> [Provided passage]:
---
Dollar Strengthens, Iran Risks and PCE Determined
The US dollar continued its rally on Thursday (May 28) after the US struck Iranian military targets for the second time this week, while Kuwait said it was responding to missile and drone threats. The Bloomberg Dollar Spot Index briefly rose as much as 0.3% to its highest level since April 8, although the initial boost subsided as oil prices fell and Treasury yields pared earlier losses.
In the bond market, the 10-year US Treasury yield rose about 1 basis point to 4.49%, after briefly touching 4.53% intraday. The market awaits the release of high-profile US data, including April's PCE (the Fed's favorite inflation indicator), personal spending, and jobless claims, which could potentially alter policy expectations and the dollar's direction.
---
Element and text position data
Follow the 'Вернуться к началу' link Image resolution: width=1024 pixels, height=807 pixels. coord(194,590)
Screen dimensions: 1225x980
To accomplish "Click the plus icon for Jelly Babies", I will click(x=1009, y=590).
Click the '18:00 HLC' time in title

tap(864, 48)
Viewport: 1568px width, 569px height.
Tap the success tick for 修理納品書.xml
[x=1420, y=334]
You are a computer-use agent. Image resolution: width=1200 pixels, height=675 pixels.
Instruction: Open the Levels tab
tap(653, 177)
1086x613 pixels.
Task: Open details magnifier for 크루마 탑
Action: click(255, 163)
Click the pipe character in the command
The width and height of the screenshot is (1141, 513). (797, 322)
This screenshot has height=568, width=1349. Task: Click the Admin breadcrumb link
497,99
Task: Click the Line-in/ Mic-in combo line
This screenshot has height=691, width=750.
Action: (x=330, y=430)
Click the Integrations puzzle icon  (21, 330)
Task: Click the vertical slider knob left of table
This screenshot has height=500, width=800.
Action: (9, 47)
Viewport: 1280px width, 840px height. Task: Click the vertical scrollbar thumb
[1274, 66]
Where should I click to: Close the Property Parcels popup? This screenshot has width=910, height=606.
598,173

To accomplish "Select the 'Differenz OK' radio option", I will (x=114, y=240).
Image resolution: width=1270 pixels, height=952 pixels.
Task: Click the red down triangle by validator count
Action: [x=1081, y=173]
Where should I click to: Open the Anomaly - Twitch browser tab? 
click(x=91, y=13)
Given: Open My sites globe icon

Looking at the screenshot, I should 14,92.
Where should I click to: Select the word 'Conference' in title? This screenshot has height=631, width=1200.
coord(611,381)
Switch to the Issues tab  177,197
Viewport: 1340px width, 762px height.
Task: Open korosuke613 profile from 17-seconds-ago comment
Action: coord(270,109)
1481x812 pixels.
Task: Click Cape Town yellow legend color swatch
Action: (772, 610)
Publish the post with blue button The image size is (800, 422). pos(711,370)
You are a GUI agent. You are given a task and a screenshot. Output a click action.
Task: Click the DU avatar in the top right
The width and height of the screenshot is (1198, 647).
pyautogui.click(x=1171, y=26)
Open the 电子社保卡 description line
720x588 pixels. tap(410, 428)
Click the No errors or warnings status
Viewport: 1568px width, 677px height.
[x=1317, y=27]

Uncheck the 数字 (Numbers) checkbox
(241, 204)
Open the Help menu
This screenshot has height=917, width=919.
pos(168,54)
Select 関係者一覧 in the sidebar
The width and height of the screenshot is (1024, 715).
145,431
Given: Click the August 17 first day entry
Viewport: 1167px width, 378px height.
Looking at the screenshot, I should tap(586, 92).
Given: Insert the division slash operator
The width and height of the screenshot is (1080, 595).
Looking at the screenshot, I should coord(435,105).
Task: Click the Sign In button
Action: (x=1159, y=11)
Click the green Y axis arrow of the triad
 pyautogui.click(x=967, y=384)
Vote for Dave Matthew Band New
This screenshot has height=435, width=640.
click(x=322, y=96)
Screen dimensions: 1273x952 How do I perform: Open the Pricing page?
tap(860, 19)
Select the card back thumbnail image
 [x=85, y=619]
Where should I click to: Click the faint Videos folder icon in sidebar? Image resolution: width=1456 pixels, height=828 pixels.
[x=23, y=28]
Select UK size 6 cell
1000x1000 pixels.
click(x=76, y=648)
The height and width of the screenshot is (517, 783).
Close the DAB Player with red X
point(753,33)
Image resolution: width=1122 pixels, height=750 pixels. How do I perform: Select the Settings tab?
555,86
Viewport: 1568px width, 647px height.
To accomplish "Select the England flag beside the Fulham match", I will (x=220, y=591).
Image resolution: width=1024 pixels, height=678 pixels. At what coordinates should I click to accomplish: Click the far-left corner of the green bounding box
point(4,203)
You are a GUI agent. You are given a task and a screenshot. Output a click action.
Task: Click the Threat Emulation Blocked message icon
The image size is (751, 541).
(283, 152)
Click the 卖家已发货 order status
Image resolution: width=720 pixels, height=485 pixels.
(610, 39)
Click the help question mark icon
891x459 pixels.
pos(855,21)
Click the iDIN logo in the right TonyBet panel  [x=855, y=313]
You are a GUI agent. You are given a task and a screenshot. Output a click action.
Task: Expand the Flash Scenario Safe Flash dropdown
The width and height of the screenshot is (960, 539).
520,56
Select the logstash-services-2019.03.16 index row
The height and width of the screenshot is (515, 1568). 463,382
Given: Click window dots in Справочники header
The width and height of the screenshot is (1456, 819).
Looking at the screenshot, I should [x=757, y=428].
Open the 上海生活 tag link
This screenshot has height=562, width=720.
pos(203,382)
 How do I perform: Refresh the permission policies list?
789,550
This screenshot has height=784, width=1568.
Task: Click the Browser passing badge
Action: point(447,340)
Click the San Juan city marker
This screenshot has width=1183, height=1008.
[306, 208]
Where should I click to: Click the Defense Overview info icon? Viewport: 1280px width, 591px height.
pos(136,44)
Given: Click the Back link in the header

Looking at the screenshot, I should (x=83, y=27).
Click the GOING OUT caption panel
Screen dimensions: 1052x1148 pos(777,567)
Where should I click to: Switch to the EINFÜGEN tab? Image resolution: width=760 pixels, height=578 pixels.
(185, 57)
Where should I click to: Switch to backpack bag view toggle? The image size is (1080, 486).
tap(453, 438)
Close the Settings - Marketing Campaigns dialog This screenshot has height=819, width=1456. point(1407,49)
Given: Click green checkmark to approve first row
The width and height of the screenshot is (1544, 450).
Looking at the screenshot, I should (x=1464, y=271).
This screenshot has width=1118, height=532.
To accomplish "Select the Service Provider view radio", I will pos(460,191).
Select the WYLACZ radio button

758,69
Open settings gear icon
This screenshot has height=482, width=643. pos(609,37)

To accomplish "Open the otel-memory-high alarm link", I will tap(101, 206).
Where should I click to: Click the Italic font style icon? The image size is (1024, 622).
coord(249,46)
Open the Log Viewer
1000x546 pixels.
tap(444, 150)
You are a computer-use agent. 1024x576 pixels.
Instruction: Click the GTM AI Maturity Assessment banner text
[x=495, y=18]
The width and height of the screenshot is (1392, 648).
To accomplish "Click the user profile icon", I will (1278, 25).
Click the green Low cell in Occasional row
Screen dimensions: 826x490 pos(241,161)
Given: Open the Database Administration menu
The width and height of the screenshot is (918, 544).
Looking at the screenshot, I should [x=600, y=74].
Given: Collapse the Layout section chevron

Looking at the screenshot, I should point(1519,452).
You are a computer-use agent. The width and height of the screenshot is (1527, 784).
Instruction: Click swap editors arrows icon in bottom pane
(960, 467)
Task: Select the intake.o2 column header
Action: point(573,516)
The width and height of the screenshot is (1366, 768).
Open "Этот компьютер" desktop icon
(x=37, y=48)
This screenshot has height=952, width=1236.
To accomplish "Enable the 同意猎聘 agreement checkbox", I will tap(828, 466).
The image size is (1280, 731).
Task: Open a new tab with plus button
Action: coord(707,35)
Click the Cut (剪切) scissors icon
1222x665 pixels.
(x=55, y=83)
---
> [Stated goal]: Write out the stretch of the dollar market report from "In the bond" through "the dollar's direction.".

> [In response]:
In the bond market, the 10-year US Treasury yield rose about 1 basis point to 4.49%, after briefly touching 4.53% intraday. The market awaits the release of high-profile US data, including April's PCE (the Fed's favorite inflation indicator), personal spending, and jobless claims, which could potentially alter policy expectations and the dollar's direction.